▶ _AIM_
Reproduce verbatim the rows starting at the line containing "Given: Click the terminal window title text" and ending at the line containing "The image size is (1208, 980). 295,329", both included.
**** RECORD SET
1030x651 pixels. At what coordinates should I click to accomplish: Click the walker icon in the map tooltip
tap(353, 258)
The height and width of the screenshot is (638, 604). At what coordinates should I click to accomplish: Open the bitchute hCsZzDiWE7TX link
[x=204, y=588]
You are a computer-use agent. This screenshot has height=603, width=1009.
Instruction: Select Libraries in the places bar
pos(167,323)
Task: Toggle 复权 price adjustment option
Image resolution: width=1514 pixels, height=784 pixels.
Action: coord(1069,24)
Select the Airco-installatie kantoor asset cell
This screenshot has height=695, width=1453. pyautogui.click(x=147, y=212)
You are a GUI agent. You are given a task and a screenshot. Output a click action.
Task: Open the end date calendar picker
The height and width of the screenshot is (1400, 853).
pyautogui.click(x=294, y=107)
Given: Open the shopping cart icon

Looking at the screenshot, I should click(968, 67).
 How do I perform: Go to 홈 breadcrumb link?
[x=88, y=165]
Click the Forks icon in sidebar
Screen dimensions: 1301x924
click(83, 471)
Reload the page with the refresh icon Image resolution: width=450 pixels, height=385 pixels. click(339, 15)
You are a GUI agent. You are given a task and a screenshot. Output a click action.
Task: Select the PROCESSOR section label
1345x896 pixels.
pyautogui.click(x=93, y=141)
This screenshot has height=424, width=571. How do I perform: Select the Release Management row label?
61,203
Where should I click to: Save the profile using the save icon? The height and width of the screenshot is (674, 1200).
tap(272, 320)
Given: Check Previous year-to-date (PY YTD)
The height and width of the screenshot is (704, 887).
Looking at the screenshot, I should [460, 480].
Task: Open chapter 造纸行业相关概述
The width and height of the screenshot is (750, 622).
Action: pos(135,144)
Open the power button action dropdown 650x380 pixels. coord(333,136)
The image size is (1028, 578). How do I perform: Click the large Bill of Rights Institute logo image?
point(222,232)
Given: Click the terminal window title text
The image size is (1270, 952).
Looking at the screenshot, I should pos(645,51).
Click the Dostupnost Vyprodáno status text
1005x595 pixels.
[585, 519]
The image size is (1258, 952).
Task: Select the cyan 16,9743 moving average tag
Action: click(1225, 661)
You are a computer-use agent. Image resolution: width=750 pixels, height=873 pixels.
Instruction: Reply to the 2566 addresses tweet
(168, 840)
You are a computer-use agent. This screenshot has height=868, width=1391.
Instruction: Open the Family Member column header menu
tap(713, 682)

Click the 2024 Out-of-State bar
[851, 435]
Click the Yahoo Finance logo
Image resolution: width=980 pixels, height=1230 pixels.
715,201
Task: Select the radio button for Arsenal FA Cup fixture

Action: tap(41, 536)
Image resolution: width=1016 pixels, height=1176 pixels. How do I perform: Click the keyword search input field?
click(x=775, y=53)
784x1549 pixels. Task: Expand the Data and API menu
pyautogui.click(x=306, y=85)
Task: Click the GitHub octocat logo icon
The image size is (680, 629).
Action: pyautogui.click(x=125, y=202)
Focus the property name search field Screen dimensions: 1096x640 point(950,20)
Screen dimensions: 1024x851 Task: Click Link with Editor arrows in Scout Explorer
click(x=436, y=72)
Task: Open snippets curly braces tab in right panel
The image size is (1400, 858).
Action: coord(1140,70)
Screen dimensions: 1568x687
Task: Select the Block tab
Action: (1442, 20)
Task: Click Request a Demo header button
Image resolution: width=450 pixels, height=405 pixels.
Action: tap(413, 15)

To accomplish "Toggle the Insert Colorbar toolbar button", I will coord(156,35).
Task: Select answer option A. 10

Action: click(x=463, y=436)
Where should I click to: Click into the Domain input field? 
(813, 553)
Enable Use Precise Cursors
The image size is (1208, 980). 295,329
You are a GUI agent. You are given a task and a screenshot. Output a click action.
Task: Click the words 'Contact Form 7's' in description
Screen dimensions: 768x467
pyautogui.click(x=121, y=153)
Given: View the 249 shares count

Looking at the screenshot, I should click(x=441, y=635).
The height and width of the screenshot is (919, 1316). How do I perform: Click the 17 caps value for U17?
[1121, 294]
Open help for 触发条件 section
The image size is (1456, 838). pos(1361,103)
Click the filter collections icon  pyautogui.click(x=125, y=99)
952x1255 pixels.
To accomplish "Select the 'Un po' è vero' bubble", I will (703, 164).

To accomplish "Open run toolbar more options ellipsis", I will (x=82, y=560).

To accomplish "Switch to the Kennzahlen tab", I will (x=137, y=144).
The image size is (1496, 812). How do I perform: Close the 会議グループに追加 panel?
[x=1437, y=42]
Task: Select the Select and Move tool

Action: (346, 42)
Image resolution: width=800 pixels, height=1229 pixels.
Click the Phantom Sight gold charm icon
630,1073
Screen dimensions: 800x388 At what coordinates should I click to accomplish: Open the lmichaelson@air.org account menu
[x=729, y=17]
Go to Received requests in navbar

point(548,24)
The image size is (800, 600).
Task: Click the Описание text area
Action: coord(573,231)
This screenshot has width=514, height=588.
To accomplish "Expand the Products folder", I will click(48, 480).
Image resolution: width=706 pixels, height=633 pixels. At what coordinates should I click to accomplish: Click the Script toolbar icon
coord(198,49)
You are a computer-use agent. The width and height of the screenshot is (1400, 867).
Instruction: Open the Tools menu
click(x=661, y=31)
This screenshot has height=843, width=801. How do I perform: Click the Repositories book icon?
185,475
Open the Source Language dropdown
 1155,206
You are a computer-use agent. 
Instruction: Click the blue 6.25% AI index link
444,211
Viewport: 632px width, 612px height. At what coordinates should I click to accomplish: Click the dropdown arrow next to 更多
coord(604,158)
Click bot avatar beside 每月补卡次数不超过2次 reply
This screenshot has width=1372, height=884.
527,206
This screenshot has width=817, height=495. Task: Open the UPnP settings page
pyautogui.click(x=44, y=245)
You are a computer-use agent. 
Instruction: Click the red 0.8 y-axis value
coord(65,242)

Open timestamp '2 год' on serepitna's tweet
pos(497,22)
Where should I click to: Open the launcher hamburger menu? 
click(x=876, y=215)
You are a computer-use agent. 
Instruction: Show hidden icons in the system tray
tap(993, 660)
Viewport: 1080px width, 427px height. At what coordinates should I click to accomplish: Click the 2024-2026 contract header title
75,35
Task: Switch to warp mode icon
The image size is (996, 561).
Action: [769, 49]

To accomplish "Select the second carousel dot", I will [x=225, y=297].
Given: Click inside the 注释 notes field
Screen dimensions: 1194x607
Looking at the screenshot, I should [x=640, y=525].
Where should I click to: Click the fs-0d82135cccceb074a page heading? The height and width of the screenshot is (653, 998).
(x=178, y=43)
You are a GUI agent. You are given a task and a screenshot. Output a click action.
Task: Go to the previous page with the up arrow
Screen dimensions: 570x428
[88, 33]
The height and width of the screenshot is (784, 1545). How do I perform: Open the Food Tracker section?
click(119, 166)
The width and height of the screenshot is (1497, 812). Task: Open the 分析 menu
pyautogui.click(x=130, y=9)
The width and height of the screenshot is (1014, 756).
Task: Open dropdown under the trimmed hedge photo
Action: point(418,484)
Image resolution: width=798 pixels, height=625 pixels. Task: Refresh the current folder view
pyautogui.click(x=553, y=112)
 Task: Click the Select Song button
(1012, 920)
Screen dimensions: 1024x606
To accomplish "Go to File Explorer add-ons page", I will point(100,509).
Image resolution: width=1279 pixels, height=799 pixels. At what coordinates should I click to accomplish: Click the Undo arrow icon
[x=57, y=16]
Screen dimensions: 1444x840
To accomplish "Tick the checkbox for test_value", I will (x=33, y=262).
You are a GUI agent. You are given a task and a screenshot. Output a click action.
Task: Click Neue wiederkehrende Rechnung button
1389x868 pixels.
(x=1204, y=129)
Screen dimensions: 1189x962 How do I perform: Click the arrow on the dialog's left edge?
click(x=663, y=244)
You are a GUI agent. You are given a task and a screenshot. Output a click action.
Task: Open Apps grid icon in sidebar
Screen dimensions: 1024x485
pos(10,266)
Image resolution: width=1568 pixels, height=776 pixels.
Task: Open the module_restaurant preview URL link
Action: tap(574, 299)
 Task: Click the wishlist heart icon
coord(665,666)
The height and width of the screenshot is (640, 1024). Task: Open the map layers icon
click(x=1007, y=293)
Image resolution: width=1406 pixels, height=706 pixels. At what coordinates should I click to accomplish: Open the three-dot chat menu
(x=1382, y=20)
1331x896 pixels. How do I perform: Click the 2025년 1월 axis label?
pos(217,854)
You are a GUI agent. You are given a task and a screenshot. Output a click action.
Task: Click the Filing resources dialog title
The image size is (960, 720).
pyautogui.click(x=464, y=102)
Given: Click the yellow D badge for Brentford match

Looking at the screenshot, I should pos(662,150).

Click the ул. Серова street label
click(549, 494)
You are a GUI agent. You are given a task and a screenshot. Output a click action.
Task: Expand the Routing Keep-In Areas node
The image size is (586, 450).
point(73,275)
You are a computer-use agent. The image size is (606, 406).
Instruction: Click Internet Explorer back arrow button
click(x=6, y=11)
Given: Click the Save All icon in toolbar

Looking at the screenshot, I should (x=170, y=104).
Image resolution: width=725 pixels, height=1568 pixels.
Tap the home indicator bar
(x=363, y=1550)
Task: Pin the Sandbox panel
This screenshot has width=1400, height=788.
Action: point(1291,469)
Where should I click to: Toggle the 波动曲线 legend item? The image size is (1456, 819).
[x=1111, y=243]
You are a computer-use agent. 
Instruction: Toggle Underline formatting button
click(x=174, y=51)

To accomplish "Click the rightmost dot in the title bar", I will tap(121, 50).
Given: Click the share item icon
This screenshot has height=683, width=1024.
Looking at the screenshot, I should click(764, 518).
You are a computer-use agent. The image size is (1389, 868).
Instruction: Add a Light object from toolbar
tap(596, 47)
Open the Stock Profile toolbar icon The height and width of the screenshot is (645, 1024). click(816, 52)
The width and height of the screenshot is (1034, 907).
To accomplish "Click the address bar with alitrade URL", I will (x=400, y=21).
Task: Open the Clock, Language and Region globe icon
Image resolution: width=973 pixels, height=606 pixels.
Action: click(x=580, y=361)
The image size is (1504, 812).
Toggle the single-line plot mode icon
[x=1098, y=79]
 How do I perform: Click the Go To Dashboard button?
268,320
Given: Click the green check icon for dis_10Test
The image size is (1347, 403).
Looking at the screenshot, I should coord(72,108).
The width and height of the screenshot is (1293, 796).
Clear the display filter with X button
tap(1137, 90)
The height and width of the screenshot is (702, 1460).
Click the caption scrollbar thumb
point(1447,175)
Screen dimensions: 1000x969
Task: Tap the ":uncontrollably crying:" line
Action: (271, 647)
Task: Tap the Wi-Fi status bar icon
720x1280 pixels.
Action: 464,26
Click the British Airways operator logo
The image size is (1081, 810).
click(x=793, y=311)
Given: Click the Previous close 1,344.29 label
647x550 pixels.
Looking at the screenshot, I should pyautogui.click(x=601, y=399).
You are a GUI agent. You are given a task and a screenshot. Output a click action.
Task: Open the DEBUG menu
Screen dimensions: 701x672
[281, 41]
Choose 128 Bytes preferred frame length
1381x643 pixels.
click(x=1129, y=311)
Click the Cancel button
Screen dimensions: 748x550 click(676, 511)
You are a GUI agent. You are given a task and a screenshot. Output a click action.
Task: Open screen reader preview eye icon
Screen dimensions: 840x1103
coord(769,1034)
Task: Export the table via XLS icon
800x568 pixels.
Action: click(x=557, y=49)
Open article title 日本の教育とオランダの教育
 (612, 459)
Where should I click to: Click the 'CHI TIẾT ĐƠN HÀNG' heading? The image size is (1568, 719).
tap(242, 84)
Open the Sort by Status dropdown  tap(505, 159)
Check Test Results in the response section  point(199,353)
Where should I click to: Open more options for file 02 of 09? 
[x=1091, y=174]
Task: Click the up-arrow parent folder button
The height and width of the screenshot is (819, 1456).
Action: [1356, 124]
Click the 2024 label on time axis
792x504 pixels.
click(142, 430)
********
▶ _COMPLETE OUTPUT_
Given: Click the terminal window title text
The image size is (1270, 952).
Looking at the screenshot, I should pos(645,51).
Click the Dostupnost Vyprodáno status text
1005x595 pixels.
[585, 519]
The image size is (1258, 952).
Task: Select the cyan 16,9743 moving average tag
Action: click(1225, 661)
You are a computer-use agent. Image resolution: width=750 pixels, height=873 pixels.
Instruction: Reply to the 2566 addresses tweet
(168, 840)
You are a computer-use agent. This screenshot has height=868, width=1391.
Instruction: Open the Family Member column header menu
tap(713, 682)

Click the 2024 Out-of-State bar
[851, 435]
Click the Yahoo Finance logo
Image resolution: width=980 pixels, height=1230 pixels.
715,201
Task: Select the radio button for Arsenal FA Cup fixture

Action: tap(41, 536)
Image resolution: width=1016 pixels, height=1176 pixels. How do I perform: Click the keyword search input field?
click(x=775, y=53)
784x1549 pixels. Task: Expand the Data and API menu
pyautogui.click(x=306, y=85)
Task: Click the GitHub octocat logo icon
The image size is (680, 629).
Action: pyautogui.click(x=125, y=202)
Focus the property name search field Screen dimensions: 1096x640 point(950,20)
Screen dimensions: 1024x851 Task: Click Link with Editor arrows in Scout Explorer
click(x=436, y=72)
Task: Open snippets curly braces tab in right panel
The image size is (1400, 858).
Action: coord(1140,70)
Screen dimensions: 1568x687
Task: Select the Block tab
Action: (1442, 20)
Task: Click Request a Demo header button
Image resolution: width=450 pixels, height=405 pixels.
Action: tap(413, 15)

To accomplish "Toggle the Insert Colorbar toolbar button", I will coord(156,35).
Task: Select answer option A. 10

Action: click(x=463, y=436)
Where should I click to: Click into the Domain input field? 
(813, 553)
Enable Use Precise Cursors
The image size is (1208, 980). 295,329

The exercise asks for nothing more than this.